Illustration: Aïda Amer/Axios

Momentum for smart cities projects, which has been fed by big promises from industry and big hopes in government, is slowing down in the face of a wave of public skepticism.

Driving the news: Alphabet-owned Sidewalk Labs, which has proposed a futuristic smart-city development for Toronto's waterfront, has pledged not to sell personal data collected at the project or use it for advertising to assuage privacy concerns.

  • Instead, if the plan is approved, local government entities will take the lead on managing data.

Context: "The U.S. has a general optimism that technology can make our lives easier if used in right way. But that’s countered by mistrust of intentions or capabilities of state and local governments," said Todd Daubert, chair of the communication and technology practice at Dentons, a law firm that works on smart city developments.

There's also distrust of the tech companies that see cities as a huge market for selling their data-guzzling tools.

  • Sidewalk Labs originally proposed an independent "urban data trust" to manage the data collected in Toronto's Quayside project.
  • But residents and city officials were uneasy about how it would work, and lack of clarity around Sidewalk's business model spurred opposition.
  • The company has now pledged to minimize data collection and to build only about 25% of the technology systems used.
  • Sidewalk's concessions "shows that Waterfront Toronto was able to stand up to Big Tech — not kick them out but not be bullied by them either," said Alex Ryan, SVP of partnerships at MaRS Discovery District, an innovation hub in Toronto. "People don't want it to be just Big Tech doing this development."

What's happening: Projects in other cities have hit snags.
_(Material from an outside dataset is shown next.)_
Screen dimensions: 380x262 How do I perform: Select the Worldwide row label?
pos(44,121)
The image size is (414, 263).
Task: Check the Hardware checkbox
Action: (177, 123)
  • Kansas City, Mo., is scrapping a city office responsible for managing civic technologies in favor of a 12-person board to advise on future projects, per StateScoop.
  • A watchdog group sued San Diego for not disclosing data collected by sensors and cameras via its controversial Smart Street Lights Program, per the San Diego Union-Tribune.

The big picture: Growth of smart city developments has been slower than predicted, but plenty of data-intensive technologies have been deployed in cities around the world.
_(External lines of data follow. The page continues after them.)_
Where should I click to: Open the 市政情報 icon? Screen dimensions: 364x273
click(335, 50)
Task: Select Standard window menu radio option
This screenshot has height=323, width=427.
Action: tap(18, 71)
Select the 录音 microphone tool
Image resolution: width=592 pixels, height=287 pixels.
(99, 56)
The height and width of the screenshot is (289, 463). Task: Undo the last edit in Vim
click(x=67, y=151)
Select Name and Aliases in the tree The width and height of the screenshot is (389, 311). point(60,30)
  • Camera-equipped drones are used by public safety to monitor traffic, crowded areas and severe weather or emergencies.
  • Social networking monitoring lets local officials track citizen sentiment via Facebook and Twitter feeds to keep tabs on chatter and complaints.
  • Location beacons at airports, transit stations, malls or stadiums can connect to your phone to detect when you are nearby.

Cities have been aggressive at putting in safeguards against technologies like facial recognition, and some are trying to forge data-governance agreements with the companies operating there.
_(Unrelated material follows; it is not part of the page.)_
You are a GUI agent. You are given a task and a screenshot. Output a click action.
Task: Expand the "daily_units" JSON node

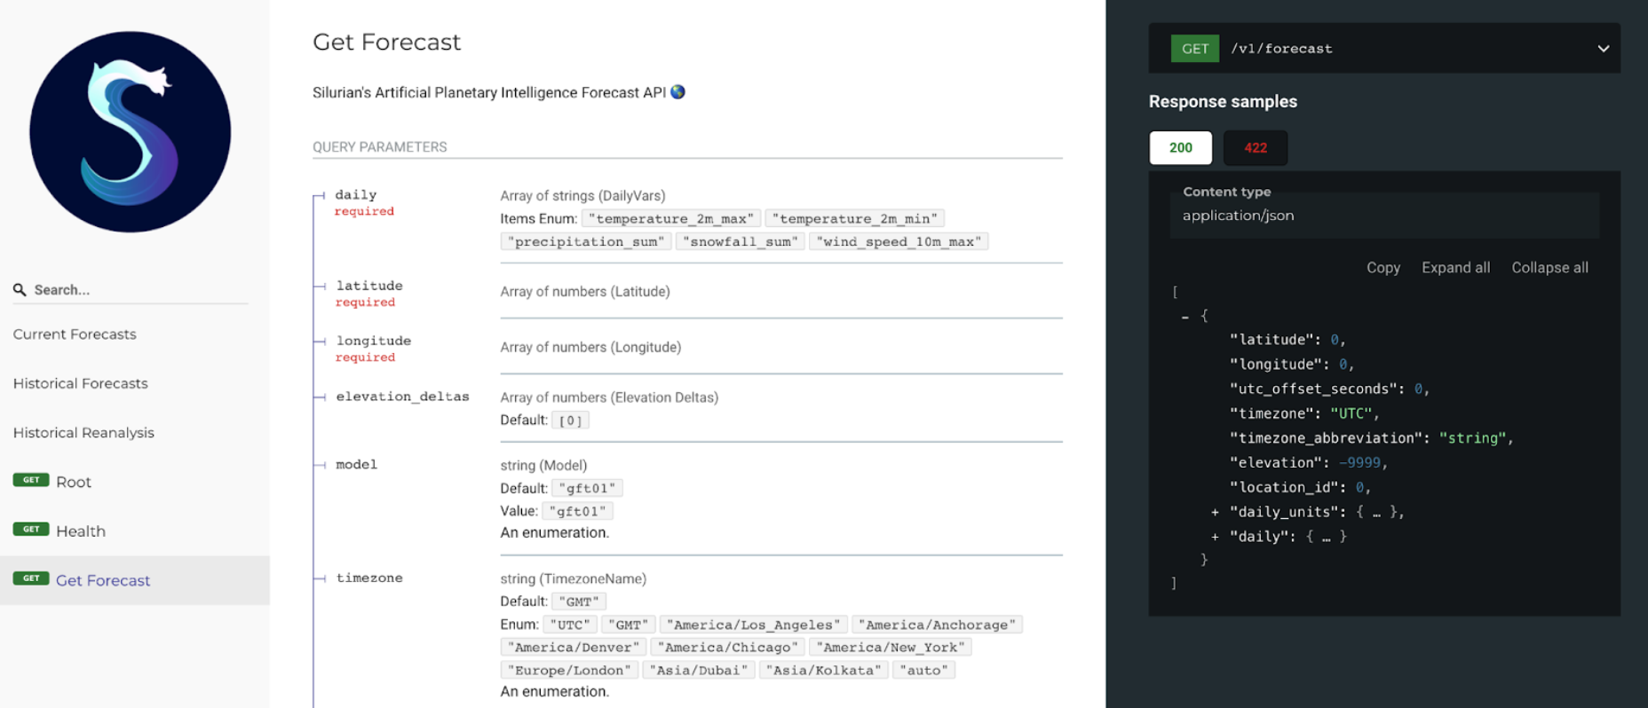1215,512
  • Many data collection points start out as discrete projects. But as the amount of data being collected and exchanged increases, so do concerns that it may be compromised.
  • Going forward, city governments must get smarter about sharing the insights from the data collected, not the data itself, said Daubert.

"Generally speaking, city officials are incredibly cognizant of data privacy and doing what they can to meet concerns of people, largely because of what they’ve seen in the private sector," said Brooks Rainwater, director of city solutions at the National League of Cities. "That puts people in a place where they are asking more questions as these new services come online."

The bottom line: "This is something that every city globally is going to be dealing with in the next 5 years," Ryan said.